7 foot tall DNA-shaped sculptures are being scattered across London to raise awareness and money for a new Cancer Research UK research centre
Simon Manchipp, co-founder and executive creative director of SomeOne, explains how the idea evolved. He said: “Francis Crick was an astonishing scientist, and is best known for his work with James Watson which led to the discovery of DNA in 1953. When working to develop a series of sculptures to be customised by some of the world’s leading creatives we considered many different kinds of form, but we kept on coming back to the DNA spiral. The outcome is accurately based on the DNA structure, in fact we clothed the molecular construction to develop larger surface areas that would be more adept at taking on the artists’ ideas.”
Max Longstaff, lead designer at SomeOne, added: “We were briefed by scientists who helped explain the complexities and subtleties of the DNA structure. The human body is made up of trillions of cells. Each one of these is packed with long, delicate strands of DNA which provides the hardwired operating instructions (or genes) for everything that cell will ever need to do. We translated the incredible, natural designs of strands of DNA into a series of rapid prototype 3D prints, ranging from the more literal to the lateral.”
The trail, created by SomeOne, will be live for 10 weeks, before being auctioned in September at Christie’s Auctions and Private Sales
The installation trail will be live for 10 weeks, before being auctioned in September at Christie’s Auctions and Private Sales. Cancer Research UK has pledged to raise £100million to install the building, which is named after the scientist who discovered the DNA double helix in 1953 alongside fellow scientist James Watson.

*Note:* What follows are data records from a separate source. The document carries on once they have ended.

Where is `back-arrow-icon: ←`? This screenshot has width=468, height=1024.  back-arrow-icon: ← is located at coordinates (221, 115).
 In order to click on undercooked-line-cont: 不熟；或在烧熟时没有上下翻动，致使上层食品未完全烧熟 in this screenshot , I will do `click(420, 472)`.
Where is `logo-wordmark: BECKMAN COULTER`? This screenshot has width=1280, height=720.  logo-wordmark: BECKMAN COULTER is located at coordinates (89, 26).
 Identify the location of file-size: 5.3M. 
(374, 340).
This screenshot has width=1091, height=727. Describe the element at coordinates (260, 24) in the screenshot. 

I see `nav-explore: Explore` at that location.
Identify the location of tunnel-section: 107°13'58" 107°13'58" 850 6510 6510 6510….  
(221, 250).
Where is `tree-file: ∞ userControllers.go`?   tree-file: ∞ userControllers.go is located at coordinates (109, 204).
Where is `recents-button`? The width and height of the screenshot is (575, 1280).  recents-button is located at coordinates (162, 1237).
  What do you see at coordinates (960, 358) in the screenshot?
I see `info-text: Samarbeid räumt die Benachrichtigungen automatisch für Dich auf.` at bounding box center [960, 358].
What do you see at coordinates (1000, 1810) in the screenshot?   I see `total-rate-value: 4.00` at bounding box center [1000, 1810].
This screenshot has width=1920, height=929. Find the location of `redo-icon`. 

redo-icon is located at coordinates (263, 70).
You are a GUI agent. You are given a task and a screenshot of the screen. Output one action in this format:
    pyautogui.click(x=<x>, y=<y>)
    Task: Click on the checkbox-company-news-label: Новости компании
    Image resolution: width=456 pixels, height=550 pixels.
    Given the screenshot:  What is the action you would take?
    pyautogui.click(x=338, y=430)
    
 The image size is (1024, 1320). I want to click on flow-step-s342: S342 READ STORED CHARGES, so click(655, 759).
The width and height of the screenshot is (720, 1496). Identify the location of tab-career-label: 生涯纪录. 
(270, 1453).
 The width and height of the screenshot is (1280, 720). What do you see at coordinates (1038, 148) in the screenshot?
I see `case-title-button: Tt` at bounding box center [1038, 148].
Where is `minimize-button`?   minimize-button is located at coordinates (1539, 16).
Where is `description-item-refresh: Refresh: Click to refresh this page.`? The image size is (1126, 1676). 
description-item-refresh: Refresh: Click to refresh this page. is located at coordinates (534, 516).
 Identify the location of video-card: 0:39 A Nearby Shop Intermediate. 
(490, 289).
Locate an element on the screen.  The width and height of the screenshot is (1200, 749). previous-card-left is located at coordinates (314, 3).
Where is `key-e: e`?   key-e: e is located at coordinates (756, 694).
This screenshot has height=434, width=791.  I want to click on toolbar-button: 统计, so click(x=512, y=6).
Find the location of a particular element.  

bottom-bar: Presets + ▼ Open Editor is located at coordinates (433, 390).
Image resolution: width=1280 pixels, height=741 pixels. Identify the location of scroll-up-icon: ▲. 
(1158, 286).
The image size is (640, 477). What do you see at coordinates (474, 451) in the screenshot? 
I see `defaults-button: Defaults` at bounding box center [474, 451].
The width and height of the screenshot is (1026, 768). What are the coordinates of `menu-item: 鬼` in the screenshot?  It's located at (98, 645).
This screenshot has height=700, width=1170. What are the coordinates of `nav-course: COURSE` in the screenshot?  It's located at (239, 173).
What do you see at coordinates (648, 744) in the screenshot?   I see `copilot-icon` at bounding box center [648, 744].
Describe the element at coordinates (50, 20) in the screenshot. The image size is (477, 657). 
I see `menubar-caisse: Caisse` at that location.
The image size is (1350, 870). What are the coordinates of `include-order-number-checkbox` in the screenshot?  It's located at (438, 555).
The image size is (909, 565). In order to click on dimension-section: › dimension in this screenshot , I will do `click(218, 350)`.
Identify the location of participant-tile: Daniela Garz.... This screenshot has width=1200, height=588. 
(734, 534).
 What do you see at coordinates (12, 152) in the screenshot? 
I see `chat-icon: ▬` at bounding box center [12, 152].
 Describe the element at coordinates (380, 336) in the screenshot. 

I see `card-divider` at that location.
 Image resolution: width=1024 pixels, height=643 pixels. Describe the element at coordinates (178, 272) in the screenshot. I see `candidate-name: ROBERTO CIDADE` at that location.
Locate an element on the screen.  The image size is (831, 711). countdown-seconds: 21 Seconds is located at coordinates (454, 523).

The Francis Crick Institute will work to tackle major diseases, and is a collaboration between Cancer Research UK, the Medical Research Council, the Wellcome Trust, Imperial College London, King’s College London and University College London. When it opens in 2016, the Crick will see more than 1,200 scientists coming under one roof to accelerate the rate of progress in tackling the major diseases, such as cancer, facing the global population.